O morto foi reconhecido por várias vítimas
de roubos. Ele estava armado com revólver.

Um assaltante, ainda não identificado, mas conhecido por suas vítimas no bairro Bacacheri, foi morto às 21h de segunda-feira. Ele assaltou um sargento da Companhia de Choque, à paisana, e resistiu à voz de prisão com tiros. O tiroteio ocorrido na Rua Guilherme Ihlenfeldt assustou moradores e um dos tiros quebrou o vidro de uma garagem acertando o mesmo carro, que dois meses atrás, havia sido roubado pelo assaltante morto.

De acordo com o tenente Rodrigo, da Rondas Ostensivas de Natureza Especial – Rone, o sargento estava com uma amiga em seu Omega, parado em frente a uma residência. Os dois conversavam quando o desconhecido se aproximou e anunciou o assalto, ameaçando o sargento com um revólver, calibre 38. Sem reagir, o PM e a garota saíram do carro, mas quando o assaltante assumiu o volante, recebeu a voz de prisão do miliciano, que estava armado com uma pistola, calibre ponto 40.

Tiroteio

O assaltante logo atirou, segundo relato do sargento, e houve o revide, já com os dois fora do carro. O veículo serviu como barricada para o tiroteio, que deixou marcas na lataria e nos vidros do Omega, além do tiro que atingiu a placa de um Santana, dentro da garagem. De acordo com levantamento da perita Clélia, da Polícia Científica, o desconhecido foi atingido por dois projéteis na perna e um que atravessou a barriga, pela lateral, e saiu nas costas. O Siate foi chamado, mas a morte do assaltante foi praticamente instantânea.

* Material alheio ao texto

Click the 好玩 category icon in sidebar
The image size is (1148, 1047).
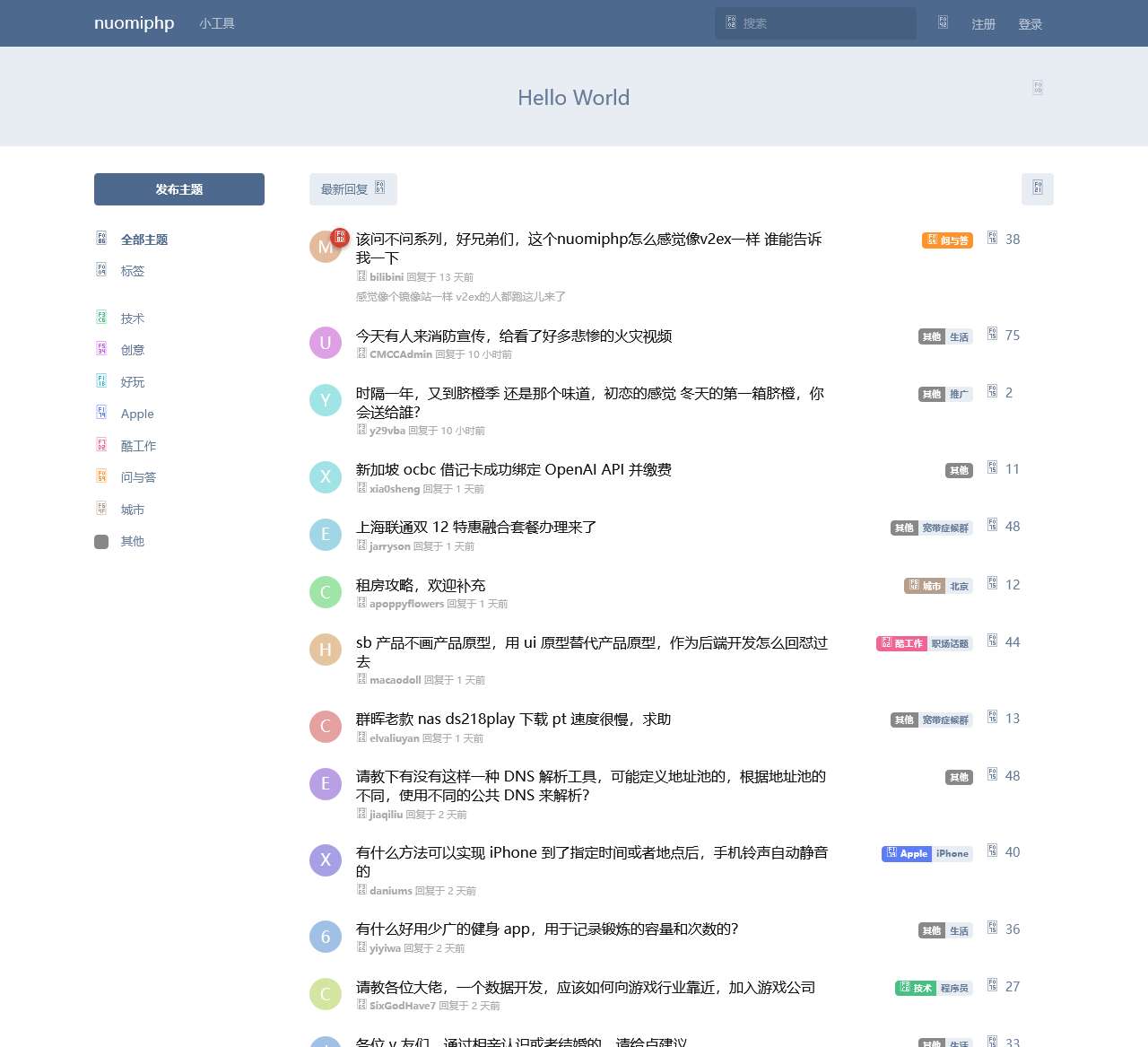click(x=101, y=381)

Com o desconhecido a PM recolheu um revólver calibre 38, ainda com a numeração intacta. “Iremos verificar a procedência desta arma”, comentou o tenente Rodrigo. No tambor da arma, apenas uma bala não havia sido disparada. A Polícia Científica encontrou, também, dois estojos de projéteis calibre ponto 40.

Reação

Apesar de ter saído ileso da situação, o sargento desaconselha qualquer reação. “Eu mesmo não reagi. Ao ser abordado, levantei as mãos e tentei acalmar o assaltante. Só depois dei voz de prisão”, descreveu. A garota que estava com ele também não se feriu. O policial entregou sua arma e se apresentou na Central de Polícia instalada no 3.º Distrito Policial (Mercês), mas o inquérito será instaurado no 6.º Distrito Policial, pelo delegado Paulo Padilha, que estava de plantão. O sargento irá responder ao Inquérito Policial Militar (IPM). “São as normas. Tudo tem que ser feito da forma correta”, finalizou.

O corpo do desconhecido foi encaminhado ao Instituto Médico-Legal, onde aguarda identificação oficial. Trata-se de um homem aparentando 35 anos, com cabelos e olhos castanhos, vestindo camisa azul clara, calça jeans, jaqueta marrom esverdeada e tênis.

Morto era o “terror” do bairro

A mulher, cujo veículo foi atingido por um tiro, reconheceu o homem morto como sendo o mesmo que lhe roubara o Santana. “Foi em 13 de junho, às 19h15”, afirmou, mostrando que o trauma ainda a perseguia. Segundo contou, o desconhecido assassinado estava em companhia de dois indivíduos mais novos.

O trio tomou o veículo em assalto quando ela chegava com o casal de filhos em casa, e descarregavam as compras do mercado. “Com uma arma na cabeça eu pedi para que deixassem meus filhos em paz e levassem só o carro”, contou. O Santana foi encontrado, dias depois, no Guaraituba, em Colombo, depenado.

O desconhecido também foi “reconhecido” por uma professora, de 27 anos. Ela contou que, há cerca de um ano, ele a assaltou e também roubou seu carro. A professora mora a quatro quarteirões de onde o assaltante foi morto. Outras pessoas denunciavam a existência de grupos de bandidos que rondam as ruas do bairro. “Aqui está ficando impossível de se morar, não podemos nem ir ao mercado à noite; de medo”, relatou a proprietária do Santana.